Report: Turkish Jets Hit Kurdish Rebel Targets in Northern Iraq

Turkish warplanes bombed Kurdish rebel targets in northern Iraq on Wednesday, a Kurdish news agency reported.

The Firat news agency said jets hit the Hakurk region of northern Iraq for 45 minutes. The area is where the borders of Iraq, Turkey and Iran meet and where the rebels of the Kurdistan Workers' Party maintain a major camp.

Firat, quoting Kurdish party officials, said the rebels "responded" to the airstrikes, but gave no details. There were no casualties, the agency said.

Earlier, Turkey's private Dogan news agency, quoting Iraqi Kurds, said four Turkish warplanes were involved in the attack.

Turkey's military did not immediately confirm the report.

The Kurdistan Workers' Party has been fighting for Kurdish self-rule in Turkey's southeast since 1984. The fighting has claimed tens of thousands of lives.

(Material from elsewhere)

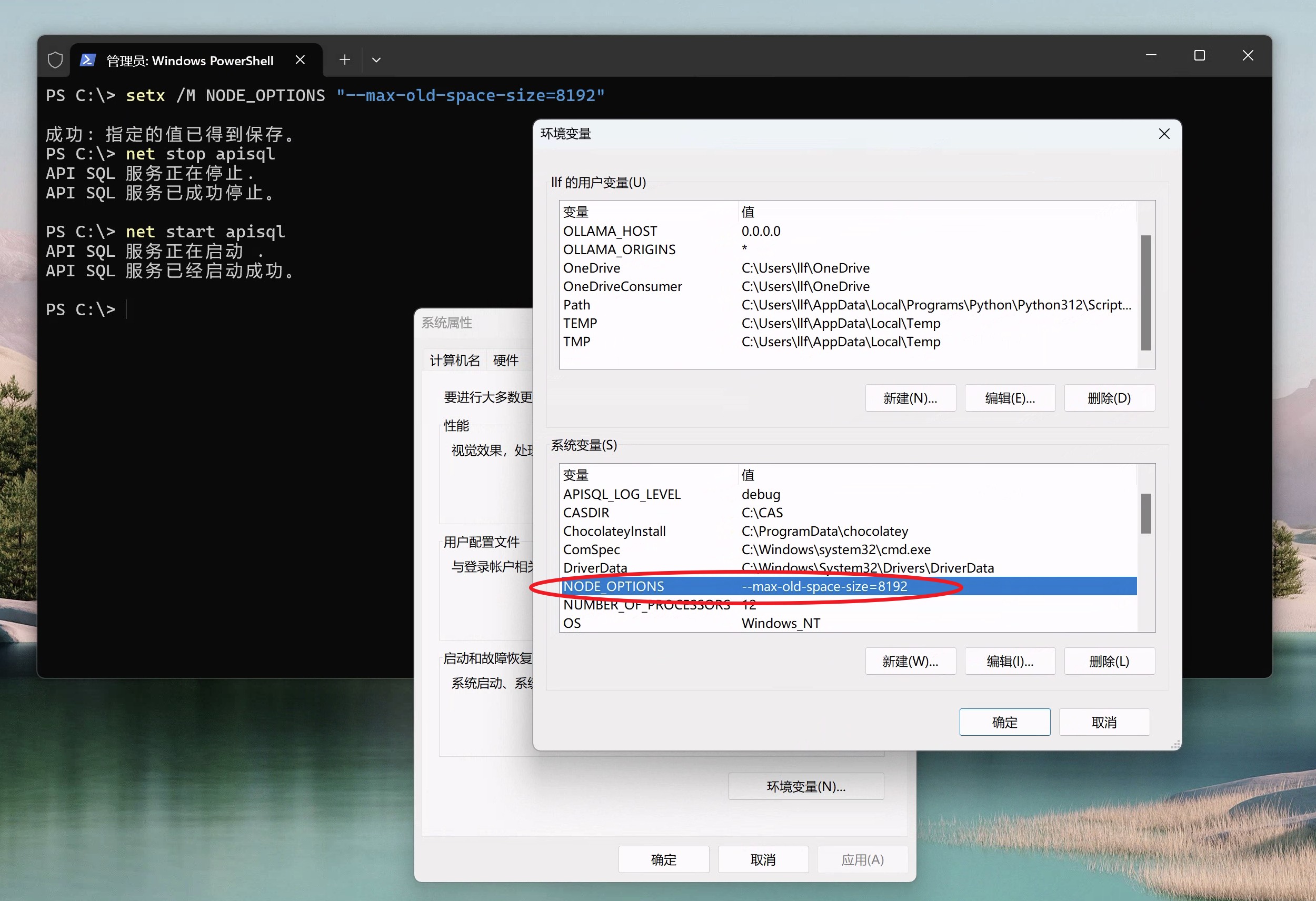
Task: Open the new-tab dropdown chevron
Action: [x=376, y=60]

The group launches attacks on Turkey from bases in northern Iraq.

The Turkish military has periodically bombed and shelled suspected rebel positions there in the past few months. In February, it launched an eight-day ground incursion to hit rebel bases in Iraq.

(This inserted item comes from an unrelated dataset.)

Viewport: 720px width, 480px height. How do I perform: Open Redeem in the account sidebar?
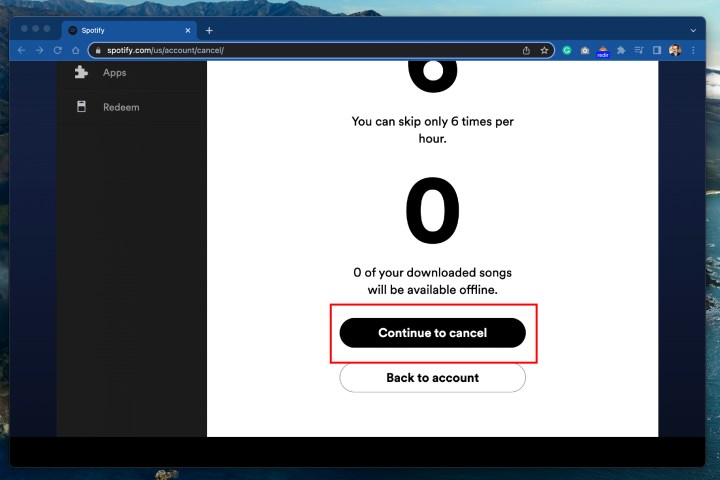pos(120,107)
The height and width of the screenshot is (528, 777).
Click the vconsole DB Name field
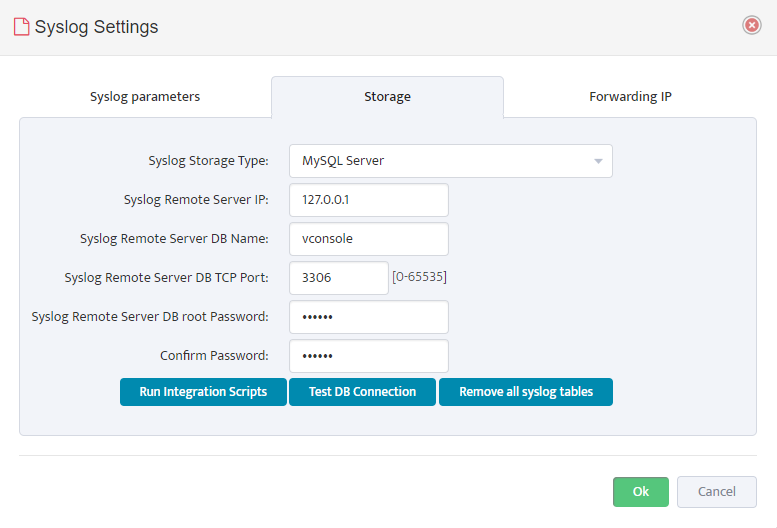369,239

The United States, which lists the Kurdistan Workers' Party as a terrorist group, has been sharing intelligence about the rebels with Turkey.

Last week, Turkish warplanes hit a group of Kurdish rebels reportedly trying to infiltrate Turkey from the Avasin-Basyan region of northern Iraq, the military said. There was no information about casualties.